Miya Ando

Written in 2018 for solo flute (at least 8 minutes)


With this piece, I’m more interested in creating a space, or a place for you, the performer, rather than providing a strict hierarchical relationship between composer and performer. You and I. On some level, I have attempted to give a general direction to this space. “It’s over there.” In summary, the piece is very quiet with long notes, some short notes, many pauses, and a specific harmonic framework. Still, this is only the vaguest idea: the details of time, color, or personality are left for you.

 Miya Ando (b. 1978) is an American artist. This piece is my reflection on her brilliant work and aesthetic philosophy, with an attempt to articulate them sonically.

“Miya Ando combines metals, reflectivity, and light to create subtly beautiful metal canvases and sculpture. “Ultimately I am interested in the study of subtraction to the point of purity, simplicity and refinement,” she says of the quiet, abstract environments she creates. Burnishing and chemical treatment of the metal results in varied textures and degrees of sheen in her richly colored monochromatic metal sheets, which simultaneously evoke Mark Rothko paintings and landscapes. Striving to find a universal vocabulary, Ando says she relies on light and ‘a lot of vernacular that is inspired by nature.’” – Artsy.net

 I’m sad to say that I don’t really remember anything about the writing process of this piece other than sitting in a studio at UNT ne carefully the few notes that this piece has.
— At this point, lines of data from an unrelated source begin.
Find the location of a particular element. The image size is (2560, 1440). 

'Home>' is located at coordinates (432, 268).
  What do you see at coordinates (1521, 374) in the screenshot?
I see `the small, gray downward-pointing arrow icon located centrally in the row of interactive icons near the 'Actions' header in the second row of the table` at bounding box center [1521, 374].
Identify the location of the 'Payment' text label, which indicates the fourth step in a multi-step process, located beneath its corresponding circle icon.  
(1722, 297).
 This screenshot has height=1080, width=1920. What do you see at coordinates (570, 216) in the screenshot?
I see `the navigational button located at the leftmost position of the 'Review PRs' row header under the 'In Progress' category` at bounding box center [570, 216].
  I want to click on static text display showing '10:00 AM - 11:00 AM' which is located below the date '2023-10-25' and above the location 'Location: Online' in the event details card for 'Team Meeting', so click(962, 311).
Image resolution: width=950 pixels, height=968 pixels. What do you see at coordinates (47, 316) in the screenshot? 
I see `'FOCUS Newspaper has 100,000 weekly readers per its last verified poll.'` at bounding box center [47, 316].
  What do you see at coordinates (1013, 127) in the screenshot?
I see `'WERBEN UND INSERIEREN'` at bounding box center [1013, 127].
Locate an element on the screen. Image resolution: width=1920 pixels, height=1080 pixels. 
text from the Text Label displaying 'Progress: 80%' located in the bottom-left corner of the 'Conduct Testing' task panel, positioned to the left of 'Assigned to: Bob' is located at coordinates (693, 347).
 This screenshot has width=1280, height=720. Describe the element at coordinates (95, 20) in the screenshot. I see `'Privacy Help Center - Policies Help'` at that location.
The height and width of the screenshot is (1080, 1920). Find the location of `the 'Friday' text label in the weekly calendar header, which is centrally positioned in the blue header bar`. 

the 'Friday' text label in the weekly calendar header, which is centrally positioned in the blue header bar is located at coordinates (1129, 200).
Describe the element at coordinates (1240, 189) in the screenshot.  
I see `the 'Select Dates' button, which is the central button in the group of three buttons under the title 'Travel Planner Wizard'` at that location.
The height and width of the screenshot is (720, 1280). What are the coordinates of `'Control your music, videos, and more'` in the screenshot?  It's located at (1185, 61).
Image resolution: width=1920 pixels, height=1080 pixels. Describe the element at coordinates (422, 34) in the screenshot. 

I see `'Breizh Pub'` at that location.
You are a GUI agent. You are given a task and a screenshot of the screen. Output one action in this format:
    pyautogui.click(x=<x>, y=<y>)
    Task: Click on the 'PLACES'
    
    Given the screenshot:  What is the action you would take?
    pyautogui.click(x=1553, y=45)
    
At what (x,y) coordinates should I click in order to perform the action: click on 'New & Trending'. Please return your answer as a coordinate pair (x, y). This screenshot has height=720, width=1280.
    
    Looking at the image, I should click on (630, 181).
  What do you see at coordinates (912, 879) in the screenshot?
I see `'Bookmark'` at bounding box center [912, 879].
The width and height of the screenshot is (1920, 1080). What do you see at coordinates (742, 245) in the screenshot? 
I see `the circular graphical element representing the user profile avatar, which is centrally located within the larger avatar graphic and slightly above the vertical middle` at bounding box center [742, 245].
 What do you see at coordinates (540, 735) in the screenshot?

Thinking about the pitches as a melody but being as deliberate as I could with duration of the pitches and of the breath of the piece. I’ve heard performances of the piece that have gone much longer than the 8 minutes indicated here and, in the score, but even in those long pieces with sustain silence, I feel that the proportion and the relationship between the tones holds true. These small shimmers of light feel connected and come in and out of the breath of the player, only just humming on the edge of silence.

 In many ways, I think this piece precedes a lot of the material I worked on with my Void Series – more on those in the future.